Set up MLOps with Azure DevOps
APPLIES TO: Azure CLI ml extension v2 (current) Python SDK azure-ai-ml v2 (current)
Azure Machine Learning allows you to integrate with Azure DevOps pipeline to automate the machine learning lifecycle. Some of the operations you can automate are:
- Deployment of Azure Machine Learning infrastructure
- Data preparation (extract, transform, load operations)
- Training machine learning models with on-demand scale-out and scale-up
- Deployment of machine learning models as public or private web services
- Monitoring deployed machine learning models (such as for performance analysis)
In this article, you learn about using Azure Machine Learning to set up an end-to-end MLOps pipeline that runs a linear regression to predict taxi fares in NYC. The pipeline is made up of components, each serving different functions, which can be registered with the workspace, versioned, and reused with various inputs and outputs. you're going to be using the recommended Azure architecture for MLOps and AzureMLOps (v2) solution accelerator to quickly setup an MLOps project in Azure Machine Learning.
Tip
We recommend you understand some of the recommended Azure architectures for MLOps before implementing any solution. You'll need to pick the best architecture for your given Machine learning project.
Prerequisites
- An Azure subscription. If you don't have an Azure subscription, create a trial subscription before you begin. Try the trial subscription.
- An Azure Machine Learning workspace.
- Git running on your local machine.
- An organization in Azure DevOps.
- Azure DevOps project that will host the source repositories and pipelines.
- The Terraform extension for Azure DevOps if you're using Azure DevOps + Terraform to spin up infrastructure
Note
Git version 2.27 or newer is required. For more information on installing the Git command, see https://git-scm.com/downloads and select your operating system
Important
The CLI commands in this article were tested using Bash. If you use a different shell, you may encounter errors.
Set up authentication with Azure and DevOps
Before you can set up an MLOps project with Azure Machine Learning, you need to set up authentication for Azure DevOps.
Create service principal
For the use of the demo, the creation of one or two service principles is required, depending on how many environments, you want to work on (Dev or Prod or Both). These principles can be created using one of the following methods:
Navigate to Azure App Registrations
Select New Registration.
Go through the process of creating a Service Principle (SP) selecting Accounts in any organizational directory (Any Microsoft Entra directory - Multitenant) and name it Azure-ARM-Dev-ProjectName. Once created, repeat and create a new SP named Azure-ARM-Prod-ProjectName. Replace ProjectName with the name of your project so that the service principal can be uniquely identified.
Go to Certificates & Secrets and add for each SP New client secret, then store the value and secret separately.
To assign the necessary permissions to these principals, select your respective subscription and go to IAM. Select +Add then select Add Role Assignment.

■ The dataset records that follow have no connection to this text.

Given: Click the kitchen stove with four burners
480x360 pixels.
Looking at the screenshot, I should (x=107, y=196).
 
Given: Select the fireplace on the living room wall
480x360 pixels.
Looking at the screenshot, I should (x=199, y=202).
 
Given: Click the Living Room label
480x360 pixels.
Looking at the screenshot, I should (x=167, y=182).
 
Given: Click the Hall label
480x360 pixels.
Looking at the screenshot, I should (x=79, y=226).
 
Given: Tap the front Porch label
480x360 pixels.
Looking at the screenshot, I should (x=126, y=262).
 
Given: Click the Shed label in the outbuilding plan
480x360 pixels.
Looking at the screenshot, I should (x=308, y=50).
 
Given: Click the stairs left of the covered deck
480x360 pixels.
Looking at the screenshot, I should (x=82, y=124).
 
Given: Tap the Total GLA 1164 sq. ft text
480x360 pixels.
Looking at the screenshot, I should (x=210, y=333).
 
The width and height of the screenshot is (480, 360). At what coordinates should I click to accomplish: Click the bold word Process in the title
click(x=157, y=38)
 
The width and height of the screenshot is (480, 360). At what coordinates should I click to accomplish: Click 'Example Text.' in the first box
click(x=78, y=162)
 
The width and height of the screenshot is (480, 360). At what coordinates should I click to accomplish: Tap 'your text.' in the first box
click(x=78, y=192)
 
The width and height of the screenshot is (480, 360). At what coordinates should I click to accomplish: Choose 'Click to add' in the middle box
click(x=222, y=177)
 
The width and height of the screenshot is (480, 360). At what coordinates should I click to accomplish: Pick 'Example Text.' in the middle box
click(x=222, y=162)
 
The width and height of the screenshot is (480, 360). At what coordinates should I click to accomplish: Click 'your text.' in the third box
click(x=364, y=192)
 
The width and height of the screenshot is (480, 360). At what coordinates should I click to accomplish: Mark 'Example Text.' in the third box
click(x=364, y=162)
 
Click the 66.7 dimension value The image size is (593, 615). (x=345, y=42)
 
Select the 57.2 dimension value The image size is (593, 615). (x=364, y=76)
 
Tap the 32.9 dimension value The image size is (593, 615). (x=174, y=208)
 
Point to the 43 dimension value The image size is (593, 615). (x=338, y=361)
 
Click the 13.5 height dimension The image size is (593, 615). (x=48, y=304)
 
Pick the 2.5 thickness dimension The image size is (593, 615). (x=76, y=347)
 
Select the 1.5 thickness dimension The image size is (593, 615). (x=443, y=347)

Select Contributor and add members selecting + Select Members. Add the member Azure-ARM-Dev-ProjectName as create before.
Repeat step here, if you deploy Dev and Prod into the same subscription, otherwise change to the prod subscription and repeat with Azure-ARM-Prod-ProjectName. The basic SP setup is successfully finished.
Set up Azure DevOps
Navigate to Azure DevOps.
Select create a new project (Name the project
mlopsv2
for this tutorial).In the project under Project Settings (at the bottom left of the project page) select Service Connections.
Select Create Service Connection.
Select Azure Resource Manager, select Next, select Service principal (manual), select Next and select the Scope Level Subscription.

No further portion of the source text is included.